───── Strona
Languages

sobota, 25 lipca 2020

Parakletos znaczy Orędownik

Żyraków, widok z Góry Motycznej
Jestem przekonany, że wszyscy pragniemy doświadczać radości, nie takiej, wywołanej dobrą chwilą, lecz niezależną od tego, przez co w życiu przechodzimy.  
Prawdziwa radość wynika z pokoju, jaki uzyskujemy w swoich sercach. (...) Gdy brakuje Bożego pokoju w sercach, trudno jest doświadczać prawdziwej radości, gdyż przysłania ją cień niepokoju. A źródłem wszelkiego niepokoju w życiu dziecka Bożego jest jedynie grzech, w każdej jego postaci.
To on powoduje, że Duch Święty nie może objawić w nas Swego owocu, którym jest również radość. Dlatego Paweł radzi świętym i usprawiedliwionym w Efezie – „nie zasmucajcie Bożego Ducha Świętego, którym jesteście zapieczętowani na dzień odkupienia” (Efez. 4:30). Cóż więc robić, gdy pojawi się grzech jako nieproszony gość i zasmuci nas wewnętrznie?
──────────
**Części ćwiczenia**.
1. Wypisz dosłownie fragment wpisu o radości, zaczynając od słów „Prawdziwa radość wynika” i kończąc na słowach „zasmuci nas wewnętrznie?”.
2. Zwróć bez zmian wiersze rekordów, zaczynając od wiersza zawierającego „Task: Point to 'Parking” i kończąc na ostatnim wierszu rekordów, z oboma krańcami włącznie. Obrazy pomiń w odpowiedzi.
───── Materiał do opracowania
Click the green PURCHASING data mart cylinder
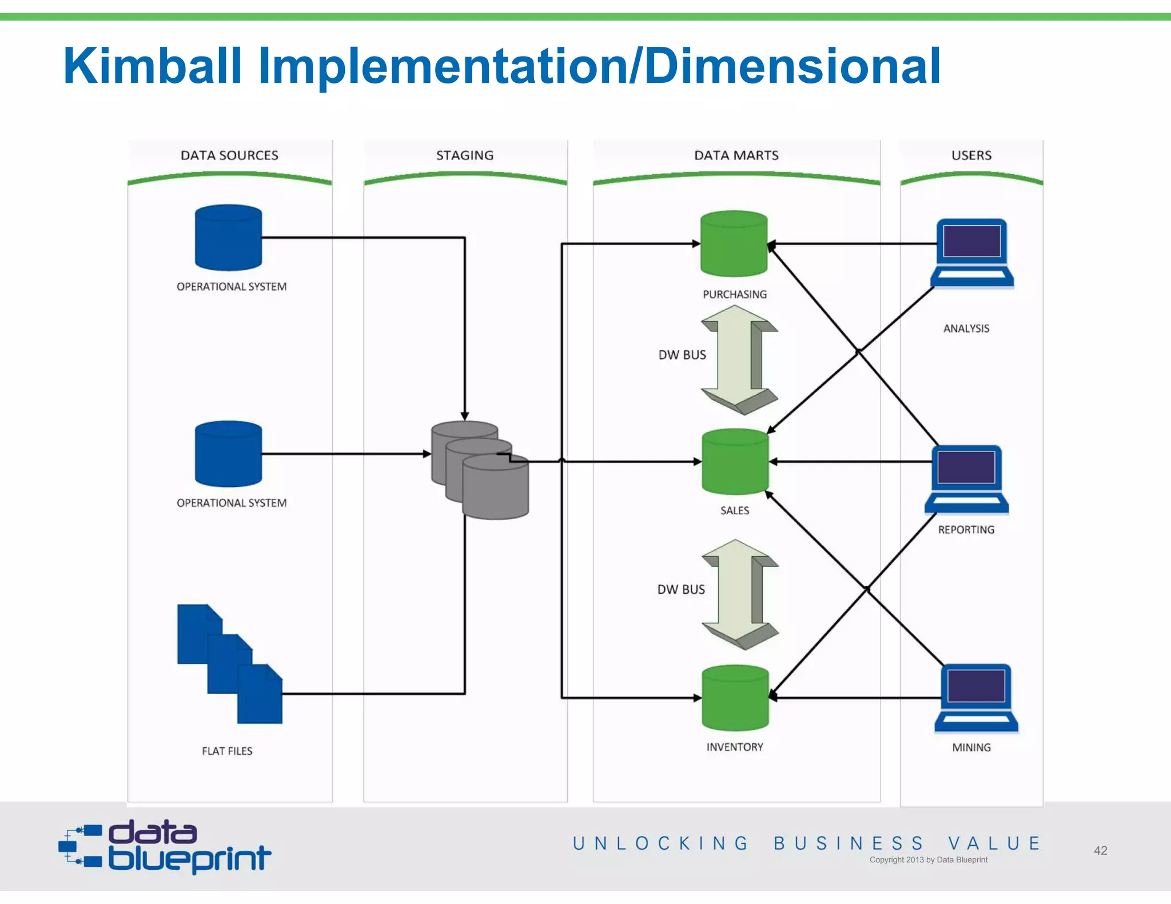(734, 244)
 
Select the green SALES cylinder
(735, 462)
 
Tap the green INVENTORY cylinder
(735, 698)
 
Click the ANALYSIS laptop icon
(971, 253)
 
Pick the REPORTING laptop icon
(966, 479)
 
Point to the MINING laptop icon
(976, 698)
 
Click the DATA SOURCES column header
(229, 155)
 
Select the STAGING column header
(465, 155)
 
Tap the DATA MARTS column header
(736, 155)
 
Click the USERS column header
(971, 155)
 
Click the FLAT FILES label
(227, 751)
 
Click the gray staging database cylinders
(480, 470)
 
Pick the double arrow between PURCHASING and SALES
(739, 360)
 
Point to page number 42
(1100, 850)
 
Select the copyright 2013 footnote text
(928, 859)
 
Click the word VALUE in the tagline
(994, 843)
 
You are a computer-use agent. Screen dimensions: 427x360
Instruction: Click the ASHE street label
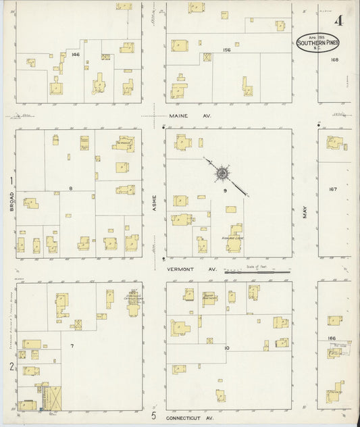pos(154,201)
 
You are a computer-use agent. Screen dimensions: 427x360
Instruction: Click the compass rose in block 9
pos(222,174)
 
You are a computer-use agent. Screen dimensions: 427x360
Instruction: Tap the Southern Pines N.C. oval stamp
pos(318,42)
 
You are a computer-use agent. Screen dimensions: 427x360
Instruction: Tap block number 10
pos(228,348)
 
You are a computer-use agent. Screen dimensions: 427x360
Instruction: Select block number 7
pos(72,345)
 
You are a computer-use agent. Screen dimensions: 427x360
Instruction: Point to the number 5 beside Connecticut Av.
pos(154,415)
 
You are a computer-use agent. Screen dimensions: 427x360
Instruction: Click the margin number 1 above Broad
pos(11,180)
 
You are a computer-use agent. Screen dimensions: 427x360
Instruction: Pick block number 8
pos(70,189)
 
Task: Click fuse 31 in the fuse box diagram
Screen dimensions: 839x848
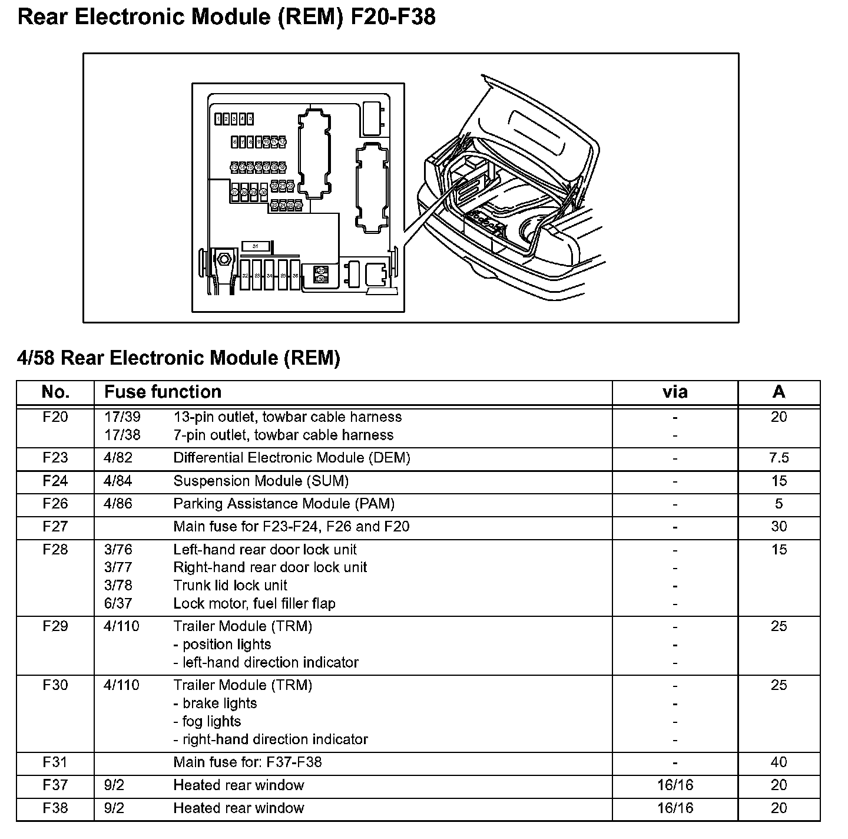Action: coord(256,245)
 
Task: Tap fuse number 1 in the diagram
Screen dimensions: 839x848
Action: coord(218,119)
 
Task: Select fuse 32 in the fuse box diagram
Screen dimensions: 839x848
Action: coord(244,275)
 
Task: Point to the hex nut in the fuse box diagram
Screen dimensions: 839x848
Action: coord(223,259)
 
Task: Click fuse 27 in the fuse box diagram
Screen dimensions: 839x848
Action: coord(235,192)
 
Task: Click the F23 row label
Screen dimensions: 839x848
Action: coord(55,458)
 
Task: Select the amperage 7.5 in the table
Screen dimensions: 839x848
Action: coord(779,458)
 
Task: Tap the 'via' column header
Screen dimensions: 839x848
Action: coord(674,392)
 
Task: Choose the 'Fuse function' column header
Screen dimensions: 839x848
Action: coord(163,392)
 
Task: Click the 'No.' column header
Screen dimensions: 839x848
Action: coord(55,392)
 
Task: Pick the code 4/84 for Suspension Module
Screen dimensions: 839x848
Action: coord(118,481)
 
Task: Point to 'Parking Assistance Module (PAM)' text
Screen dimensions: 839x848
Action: coord(284,504)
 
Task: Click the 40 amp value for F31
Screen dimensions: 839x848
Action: coord(779,762)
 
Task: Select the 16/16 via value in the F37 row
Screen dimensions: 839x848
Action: coord(675,785)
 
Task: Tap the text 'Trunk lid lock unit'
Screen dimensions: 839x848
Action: coord(230,585)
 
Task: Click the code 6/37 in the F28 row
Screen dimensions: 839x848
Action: coord(118,603)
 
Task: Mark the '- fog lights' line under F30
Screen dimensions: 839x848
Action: coord(207,721)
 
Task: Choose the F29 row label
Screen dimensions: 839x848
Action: coord(55,626)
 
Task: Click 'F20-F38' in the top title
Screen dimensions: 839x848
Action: coord(393,16)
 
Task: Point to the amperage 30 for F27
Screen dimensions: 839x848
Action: coord(779,526)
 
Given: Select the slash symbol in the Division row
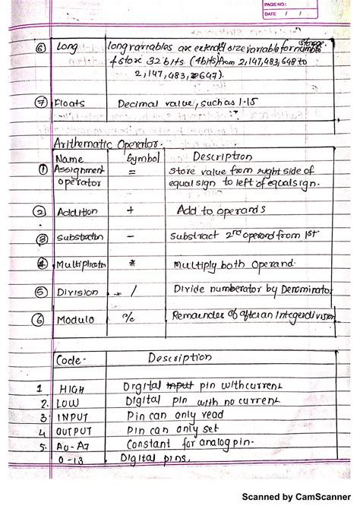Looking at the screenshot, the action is [x=131, y=289].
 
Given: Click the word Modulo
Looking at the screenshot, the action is [x=75, y=319].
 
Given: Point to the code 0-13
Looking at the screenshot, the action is [x=74, y=460].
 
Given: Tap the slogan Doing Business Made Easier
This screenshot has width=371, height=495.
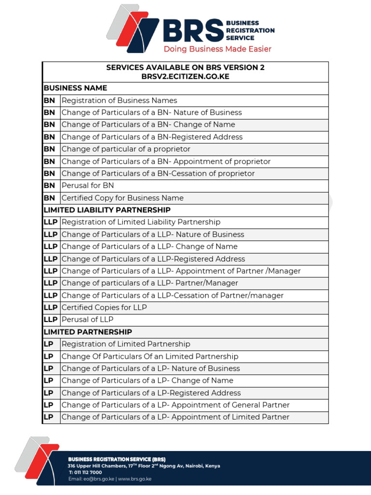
──────────
**Wyniki po kolei**.
1.
Prawdziwa radość wynika z pokoju, jaki uzyskujemy w swoich sercach. (...) Gdy brakuje Bożego pokoju w sercach, trudno jest doświadczać prawdziwej radości, gdyż przysłania ją cień niepokoju. A źródłem wszelkiego niepokoju w życiu dziecka Bożego jest jedynie grzech, w każdej jego postaci.
To on powoduje, że Duch Święty nie może objawić w nas Swego owocu, którym jest również radość. Dlatego Paweł radzi świętym i usprawiedliwionym w Efezie – „nie zasmucajcie Bożego Ducha Świętego, którym jesteście zapieczętowani na dzień odkupienia” (Efez. 4:30). Cóż więc robić, gdy pojawi się grzech jako nieproszony gość i zasmuci nas wewnętrznie?

2.
Task: Point to 'Parking Assistance Module (PAM)' text
Screen dimensions: 839x848
Action: coord(284,504)
 
Task: Click the 40 amp value for F31
Screen dimensions: 839x848
Action: coord(779,762)
 
Task: Select the 16/16 via value in the F37 row
Screen dimensions: 839x848
Action: coord(675,785)
 
Task: Tap the text 'Trunk lid lock unit'
Screen dimensions: 839x848
Action: coord(230,585)
 
Task: Click the code 6/37 in the F28 row
Screen dimensions: 839x848
Action: coord(118,603)
 
Task: Mark the '- fog lights' line under F30
Screen dimensions: 839x848
Action: coord(207,721)
 
Task: Choose the F29 row label
Screen dimensions: 839x848
Action: coord(55,626)
 
Task: Click 'F20-F38' in the top title
Screen dimensions: 839x848
Action: coord(393,16)
 
Task: Point to the amperage 30 for F27
Screen dimensions: 839x848
Action: coord(779,526)
 
Given: Select the slash symbol in the Division row
Looking at the screenshot, the action is [x=131, y=289].
 
Given: Click the word Modulo
Looking at the screenshot, the action is [x=75, y=319].
 
Given: Point to the code 0-13
Looking at the screenshot, the action is [x=74, y=460].
 
Given: Tap the slogan Doing Business Made Easier
This screenshot has width=371, height=495.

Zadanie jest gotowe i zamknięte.